Representation exists when the direct impact of the object on the senses is no longer present. In representation, to a greater extent than in sensations and perceptions, the active nature of sensory cognition is manifested, since representations can be not only reconstructed images of real objects. They can be formed on the basis of description, imagination, conjecture of objects that do not exist in reality. For example, the representation of the image of a centaur from ancient Greek mythology.
So, sensation, perception, representation are forms of sensory knowledge. However, sensory knowledge gives us knowledge only about the external properties of objects, about individual concrete things. A person cannot limit himself to such knowledge. He strives to generalize perceptions and ideas, to penetrate into the essence of things and processes, to understand the laws of nature and society. And this is impossible without abstract thinking, which constitutes the second stage of knowledge of reality, the stage of logical knowledge.
Note: abstraction (from the Latin word abstractio - distraction) is the result of the process of abstraction, that is, abstraction from some properties of an object and highlighting its other properties. Abstract thinking is thinking that operates with abstractions. Examples of abstractions: person, housing, weapons, food, etc.
Let us consider the main features of abstract thinking (the logical stage of cognition).
First. Unlike sensory cognition, thinking abstracts from the individual and identifies the general, repetitive, and essential in objects. For example, by identifying in different people the properties of working, thinking, and exchanging thoughts using language as common to all, we generalize these properties and create an abstract image of a person.

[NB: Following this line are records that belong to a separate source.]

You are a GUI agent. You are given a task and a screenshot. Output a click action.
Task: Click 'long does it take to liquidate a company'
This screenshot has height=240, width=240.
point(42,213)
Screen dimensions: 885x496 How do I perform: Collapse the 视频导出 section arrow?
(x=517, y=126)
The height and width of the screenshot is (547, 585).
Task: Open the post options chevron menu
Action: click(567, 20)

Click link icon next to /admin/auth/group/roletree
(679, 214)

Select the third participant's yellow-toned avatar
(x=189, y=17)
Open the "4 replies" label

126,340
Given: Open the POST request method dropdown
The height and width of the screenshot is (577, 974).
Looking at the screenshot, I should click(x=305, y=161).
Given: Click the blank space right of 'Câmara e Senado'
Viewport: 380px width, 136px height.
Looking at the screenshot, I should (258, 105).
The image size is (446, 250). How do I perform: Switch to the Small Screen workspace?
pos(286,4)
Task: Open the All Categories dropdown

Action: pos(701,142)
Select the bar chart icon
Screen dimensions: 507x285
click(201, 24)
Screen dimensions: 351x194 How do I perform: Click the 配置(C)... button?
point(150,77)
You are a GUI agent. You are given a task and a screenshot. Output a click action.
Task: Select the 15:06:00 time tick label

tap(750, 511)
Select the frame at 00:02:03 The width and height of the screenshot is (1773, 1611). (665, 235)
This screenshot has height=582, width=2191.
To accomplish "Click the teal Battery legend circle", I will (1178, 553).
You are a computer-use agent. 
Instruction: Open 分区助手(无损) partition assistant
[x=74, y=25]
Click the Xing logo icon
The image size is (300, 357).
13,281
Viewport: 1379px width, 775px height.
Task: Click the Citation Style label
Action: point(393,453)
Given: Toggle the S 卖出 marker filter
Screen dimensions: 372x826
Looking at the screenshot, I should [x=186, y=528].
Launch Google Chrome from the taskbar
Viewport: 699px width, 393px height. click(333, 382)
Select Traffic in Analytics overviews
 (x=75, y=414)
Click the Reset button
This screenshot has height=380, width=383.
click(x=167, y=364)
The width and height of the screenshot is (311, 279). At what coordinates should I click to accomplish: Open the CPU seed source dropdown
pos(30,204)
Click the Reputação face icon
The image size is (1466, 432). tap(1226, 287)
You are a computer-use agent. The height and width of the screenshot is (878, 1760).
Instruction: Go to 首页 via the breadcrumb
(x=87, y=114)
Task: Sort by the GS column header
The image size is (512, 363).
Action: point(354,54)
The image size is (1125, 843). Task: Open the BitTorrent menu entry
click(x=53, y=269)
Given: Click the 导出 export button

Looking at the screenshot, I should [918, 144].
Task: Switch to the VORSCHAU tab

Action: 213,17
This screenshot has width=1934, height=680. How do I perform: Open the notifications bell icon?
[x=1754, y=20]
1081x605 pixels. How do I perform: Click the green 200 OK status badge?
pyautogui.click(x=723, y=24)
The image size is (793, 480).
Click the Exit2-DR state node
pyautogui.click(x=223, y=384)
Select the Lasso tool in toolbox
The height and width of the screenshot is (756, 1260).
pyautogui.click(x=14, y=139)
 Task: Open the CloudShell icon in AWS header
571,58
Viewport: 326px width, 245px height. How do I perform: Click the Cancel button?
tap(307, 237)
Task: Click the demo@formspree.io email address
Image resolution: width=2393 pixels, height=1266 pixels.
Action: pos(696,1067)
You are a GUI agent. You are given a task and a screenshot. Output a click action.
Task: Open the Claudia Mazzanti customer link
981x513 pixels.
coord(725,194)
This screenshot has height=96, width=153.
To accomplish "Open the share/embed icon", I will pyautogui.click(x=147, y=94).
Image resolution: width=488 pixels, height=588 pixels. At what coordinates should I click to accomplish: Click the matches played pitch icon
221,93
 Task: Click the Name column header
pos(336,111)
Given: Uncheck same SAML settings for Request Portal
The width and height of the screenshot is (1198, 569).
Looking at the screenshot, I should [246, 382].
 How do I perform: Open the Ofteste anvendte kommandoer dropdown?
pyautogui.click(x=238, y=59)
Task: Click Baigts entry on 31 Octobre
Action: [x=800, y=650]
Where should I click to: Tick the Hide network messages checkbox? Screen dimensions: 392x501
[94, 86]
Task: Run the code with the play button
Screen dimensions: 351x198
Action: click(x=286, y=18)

Note: generalization is the extension of certain particular characteristics to the entire set of objects and phenomena under consideration; it is a transition from the individual to the general; This is the identification of patterns.
Thus, thinking reflects reality in generalized images.
Second. Thinking is a process of indirect reflection of reality. It is mediated by sensory knowledge.
Third. The inextricable connection between thinking and language. Any thought can exist only on the basis of language. Language is the immediate reality of thought.
Fourth. Thinking is a process of actively reflecting reality. By creating abstractions, a person transforms objects of the objective world in his consciousness, reflects them in the form of ideal images with the corresponding ideal adjustment.
The main forms of abstract thinking are concept, judgment, and inference.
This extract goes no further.